→ **WHAT NEEDS TO BE DONE**: Below are the records; copy each line in which "will" can be found.

(Dataset entries)
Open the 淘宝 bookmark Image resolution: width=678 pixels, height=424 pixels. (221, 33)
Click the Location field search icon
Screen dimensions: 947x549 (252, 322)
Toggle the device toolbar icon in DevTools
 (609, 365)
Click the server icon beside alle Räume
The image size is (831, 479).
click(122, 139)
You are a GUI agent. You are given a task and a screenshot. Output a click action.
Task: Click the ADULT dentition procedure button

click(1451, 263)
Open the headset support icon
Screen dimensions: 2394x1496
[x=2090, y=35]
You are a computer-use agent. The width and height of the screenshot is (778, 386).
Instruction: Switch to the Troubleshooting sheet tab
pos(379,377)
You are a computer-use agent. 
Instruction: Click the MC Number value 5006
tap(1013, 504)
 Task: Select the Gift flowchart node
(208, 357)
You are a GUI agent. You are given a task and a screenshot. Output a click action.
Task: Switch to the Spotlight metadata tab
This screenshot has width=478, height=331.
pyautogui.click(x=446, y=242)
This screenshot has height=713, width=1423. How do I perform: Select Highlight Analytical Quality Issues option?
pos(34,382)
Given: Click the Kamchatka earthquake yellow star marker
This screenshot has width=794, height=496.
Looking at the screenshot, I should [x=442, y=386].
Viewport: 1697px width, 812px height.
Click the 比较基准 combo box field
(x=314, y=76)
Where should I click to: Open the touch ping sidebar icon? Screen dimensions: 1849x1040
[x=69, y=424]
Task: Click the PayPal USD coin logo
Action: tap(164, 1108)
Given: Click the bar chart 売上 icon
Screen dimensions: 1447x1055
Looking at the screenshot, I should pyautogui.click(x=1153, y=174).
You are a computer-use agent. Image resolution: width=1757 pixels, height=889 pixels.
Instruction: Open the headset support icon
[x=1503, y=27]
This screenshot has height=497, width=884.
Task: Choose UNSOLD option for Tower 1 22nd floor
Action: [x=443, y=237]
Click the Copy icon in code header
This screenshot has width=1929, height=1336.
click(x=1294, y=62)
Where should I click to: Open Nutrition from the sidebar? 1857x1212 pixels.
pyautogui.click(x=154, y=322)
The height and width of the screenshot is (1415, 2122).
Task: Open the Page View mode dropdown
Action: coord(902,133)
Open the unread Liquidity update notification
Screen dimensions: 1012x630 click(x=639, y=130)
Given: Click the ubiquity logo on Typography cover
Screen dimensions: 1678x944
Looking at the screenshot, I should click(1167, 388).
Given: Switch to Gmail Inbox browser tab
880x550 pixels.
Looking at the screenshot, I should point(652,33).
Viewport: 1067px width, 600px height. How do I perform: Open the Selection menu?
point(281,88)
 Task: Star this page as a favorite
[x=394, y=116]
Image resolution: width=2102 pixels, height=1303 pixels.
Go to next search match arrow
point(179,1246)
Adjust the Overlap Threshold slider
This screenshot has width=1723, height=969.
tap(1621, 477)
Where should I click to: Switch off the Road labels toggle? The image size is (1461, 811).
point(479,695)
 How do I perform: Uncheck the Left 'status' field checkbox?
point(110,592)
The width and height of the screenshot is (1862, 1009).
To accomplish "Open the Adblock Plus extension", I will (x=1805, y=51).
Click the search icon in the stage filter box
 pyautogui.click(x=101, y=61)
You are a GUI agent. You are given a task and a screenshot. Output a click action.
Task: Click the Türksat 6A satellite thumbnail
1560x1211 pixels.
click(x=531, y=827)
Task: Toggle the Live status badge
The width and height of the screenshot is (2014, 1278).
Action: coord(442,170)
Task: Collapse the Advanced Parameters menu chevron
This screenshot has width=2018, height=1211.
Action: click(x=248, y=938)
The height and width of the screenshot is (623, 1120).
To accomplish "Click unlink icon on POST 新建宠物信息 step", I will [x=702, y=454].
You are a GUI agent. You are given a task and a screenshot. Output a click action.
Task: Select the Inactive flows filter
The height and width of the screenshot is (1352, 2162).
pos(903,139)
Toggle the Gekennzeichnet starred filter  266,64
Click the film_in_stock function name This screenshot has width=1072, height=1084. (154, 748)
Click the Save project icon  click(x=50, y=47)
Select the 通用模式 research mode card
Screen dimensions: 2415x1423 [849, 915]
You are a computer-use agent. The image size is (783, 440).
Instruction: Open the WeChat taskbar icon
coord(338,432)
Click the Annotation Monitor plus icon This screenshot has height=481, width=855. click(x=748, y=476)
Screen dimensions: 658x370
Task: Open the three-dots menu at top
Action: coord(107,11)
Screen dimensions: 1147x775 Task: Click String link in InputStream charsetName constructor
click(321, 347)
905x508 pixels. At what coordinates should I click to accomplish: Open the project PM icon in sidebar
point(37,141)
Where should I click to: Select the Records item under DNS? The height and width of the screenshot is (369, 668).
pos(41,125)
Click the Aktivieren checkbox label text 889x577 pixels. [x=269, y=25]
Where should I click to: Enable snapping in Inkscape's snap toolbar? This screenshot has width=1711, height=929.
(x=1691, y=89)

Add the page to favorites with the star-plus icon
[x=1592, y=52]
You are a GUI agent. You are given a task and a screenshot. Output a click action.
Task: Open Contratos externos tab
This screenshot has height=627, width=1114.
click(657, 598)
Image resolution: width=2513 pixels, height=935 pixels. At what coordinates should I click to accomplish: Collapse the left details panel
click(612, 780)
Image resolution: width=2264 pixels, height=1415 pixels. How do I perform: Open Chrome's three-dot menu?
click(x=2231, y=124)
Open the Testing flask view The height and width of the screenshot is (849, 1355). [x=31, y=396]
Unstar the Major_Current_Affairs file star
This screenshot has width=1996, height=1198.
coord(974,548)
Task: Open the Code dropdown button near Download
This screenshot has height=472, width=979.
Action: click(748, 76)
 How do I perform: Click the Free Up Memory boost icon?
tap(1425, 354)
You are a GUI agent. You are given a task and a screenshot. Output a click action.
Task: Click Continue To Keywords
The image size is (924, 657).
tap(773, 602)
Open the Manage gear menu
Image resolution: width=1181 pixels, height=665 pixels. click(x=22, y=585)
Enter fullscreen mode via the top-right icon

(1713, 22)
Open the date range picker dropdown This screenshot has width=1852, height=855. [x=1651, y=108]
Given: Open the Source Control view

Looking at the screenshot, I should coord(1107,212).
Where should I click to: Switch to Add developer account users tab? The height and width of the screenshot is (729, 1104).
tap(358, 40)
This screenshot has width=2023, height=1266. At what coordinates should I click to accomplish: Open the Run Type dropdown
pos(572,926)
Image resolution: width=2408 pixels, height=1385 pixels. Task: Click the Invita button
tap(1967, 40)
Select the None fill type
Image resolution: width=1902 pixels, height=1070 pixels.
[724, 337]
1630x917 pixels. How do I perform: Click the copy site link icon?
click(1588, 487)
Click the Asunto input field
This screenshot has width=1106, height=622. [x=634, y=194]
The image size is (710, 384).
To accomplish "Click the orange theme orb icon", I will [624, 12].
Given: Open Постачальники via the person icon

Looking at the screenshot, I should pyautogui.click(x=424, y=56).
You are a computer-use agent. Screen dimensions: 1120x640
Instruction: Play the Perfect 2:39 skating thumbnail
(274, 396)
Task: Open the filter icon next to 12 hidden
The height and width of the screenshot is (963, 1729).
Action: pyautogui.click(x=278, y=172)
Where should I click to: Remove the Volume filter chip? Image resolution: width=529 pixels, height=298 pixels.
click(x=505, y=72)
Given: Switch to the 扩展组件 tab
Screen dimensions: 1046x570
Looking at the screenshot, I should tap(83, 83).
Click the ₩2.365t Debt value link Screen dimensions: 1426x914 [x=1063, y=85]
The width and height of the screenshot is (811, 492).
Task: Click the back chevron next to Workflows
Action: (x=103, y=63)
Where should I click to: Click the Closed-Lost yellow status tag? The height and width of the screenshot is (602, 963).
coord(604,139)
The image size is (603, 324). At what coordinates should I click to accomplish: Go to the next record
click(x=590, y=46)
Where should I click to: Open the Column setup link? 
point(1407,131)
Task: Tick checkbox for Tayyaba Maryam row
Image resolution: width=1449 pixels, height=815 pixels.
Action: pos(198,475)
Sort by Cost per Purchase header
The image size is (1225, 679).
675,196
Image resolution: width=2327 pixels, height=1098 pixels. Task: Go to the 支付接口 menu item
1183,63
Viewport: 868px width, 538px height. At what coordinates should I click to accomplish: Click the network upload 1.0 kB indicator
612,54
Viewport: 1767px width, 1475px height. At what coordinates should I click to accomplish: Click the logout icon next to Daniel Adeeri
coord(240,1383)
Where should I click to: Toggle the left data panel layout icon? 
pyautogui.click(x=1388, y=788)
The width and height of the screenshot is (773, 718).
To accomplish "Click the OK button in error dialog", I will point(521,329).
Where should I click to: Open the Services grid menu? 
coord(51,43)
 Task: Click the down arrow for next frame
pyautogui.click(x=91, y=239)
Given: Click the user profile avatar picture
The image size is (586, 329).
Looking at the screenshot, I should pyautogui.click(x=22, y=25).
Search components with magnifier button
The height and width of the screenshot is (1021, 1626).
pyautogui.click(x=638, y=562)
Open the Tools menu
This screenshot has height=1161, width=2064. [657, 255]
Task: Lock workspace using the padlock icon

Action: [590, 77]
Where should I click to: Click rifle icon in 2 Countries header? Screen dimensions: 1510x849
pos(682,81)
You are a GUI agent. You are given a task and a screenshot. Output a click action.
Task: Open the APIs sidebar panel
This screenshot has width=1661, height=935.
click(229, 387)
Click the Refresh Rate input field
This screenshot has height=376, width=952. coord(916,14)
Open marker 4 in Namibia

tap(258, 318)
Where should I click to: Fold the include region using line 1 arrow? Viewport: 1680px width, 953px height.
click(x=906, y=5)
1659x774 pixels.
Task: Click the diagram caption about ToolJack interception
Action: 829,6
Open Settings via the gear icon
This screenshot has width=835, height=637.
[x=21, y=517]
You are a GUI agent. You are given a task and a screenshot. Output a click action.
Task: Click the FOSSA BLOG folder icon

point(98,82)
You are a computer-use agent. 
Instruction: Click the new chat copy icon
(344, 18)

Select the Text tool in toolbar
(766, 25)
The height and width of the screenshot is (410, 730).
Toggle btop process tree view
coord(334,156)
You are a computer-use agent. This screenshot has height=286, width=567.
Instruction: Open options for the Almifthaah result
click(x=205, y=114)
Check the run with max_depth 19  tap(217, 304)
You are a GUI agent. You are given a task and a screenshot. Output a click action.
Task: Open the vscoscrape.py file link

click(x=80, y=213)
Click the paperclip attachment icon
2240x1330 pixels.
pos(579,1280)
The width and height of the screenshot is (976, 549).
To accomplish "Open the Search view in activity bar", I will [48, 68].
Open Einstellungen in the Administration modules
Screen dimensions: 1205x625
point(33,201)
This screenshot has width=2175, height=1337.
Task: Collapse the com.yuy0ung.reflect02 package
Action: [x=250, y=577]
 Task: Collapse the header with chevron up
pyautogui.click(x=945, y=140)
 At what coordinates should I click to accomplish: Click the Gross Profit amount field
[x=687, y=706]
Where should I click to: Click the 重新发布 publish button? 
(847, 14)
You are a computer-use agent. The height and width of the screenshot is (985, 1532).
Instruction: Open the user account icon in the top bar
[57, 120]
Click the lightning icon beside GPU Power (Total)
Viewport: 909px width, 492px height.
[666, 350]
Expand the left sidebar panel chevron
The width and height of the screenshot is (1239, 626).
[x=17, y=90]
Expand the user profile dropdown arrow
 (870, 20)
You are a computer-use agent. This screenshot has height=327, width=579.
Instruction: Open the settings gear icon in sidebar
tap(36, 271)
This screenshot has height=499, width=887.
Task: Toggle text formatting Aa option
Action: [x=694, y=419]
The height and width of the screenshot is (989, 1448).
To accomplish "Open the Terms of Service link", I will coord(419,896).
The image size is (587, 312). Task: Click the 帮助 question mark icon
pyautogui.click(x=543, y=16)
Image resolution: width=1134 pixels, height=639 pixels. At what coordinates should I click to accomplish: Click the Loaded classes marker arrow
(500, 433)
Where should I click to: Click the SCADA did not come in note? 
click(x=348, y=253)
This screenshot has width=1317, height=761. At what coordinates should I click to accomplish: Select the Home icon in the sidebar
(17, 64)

→ **RESULT**:
To accomplish "Open the Adblock Plus extension", I will (x=1805, y=51).
To accomplish "Click unlink icon on POST 新建宠物信息 step", I will [x=702, y=454].
To accomplish "Click the orange theme orb icon", I will [624, 12].
To accomplish "Click the OK button in error dialog", I will point(521,329).
To accomplish "Open the Search view in activity bar", I will [48, 68].
To accomplish "Open the Terms of Service link", I will coord(419,896).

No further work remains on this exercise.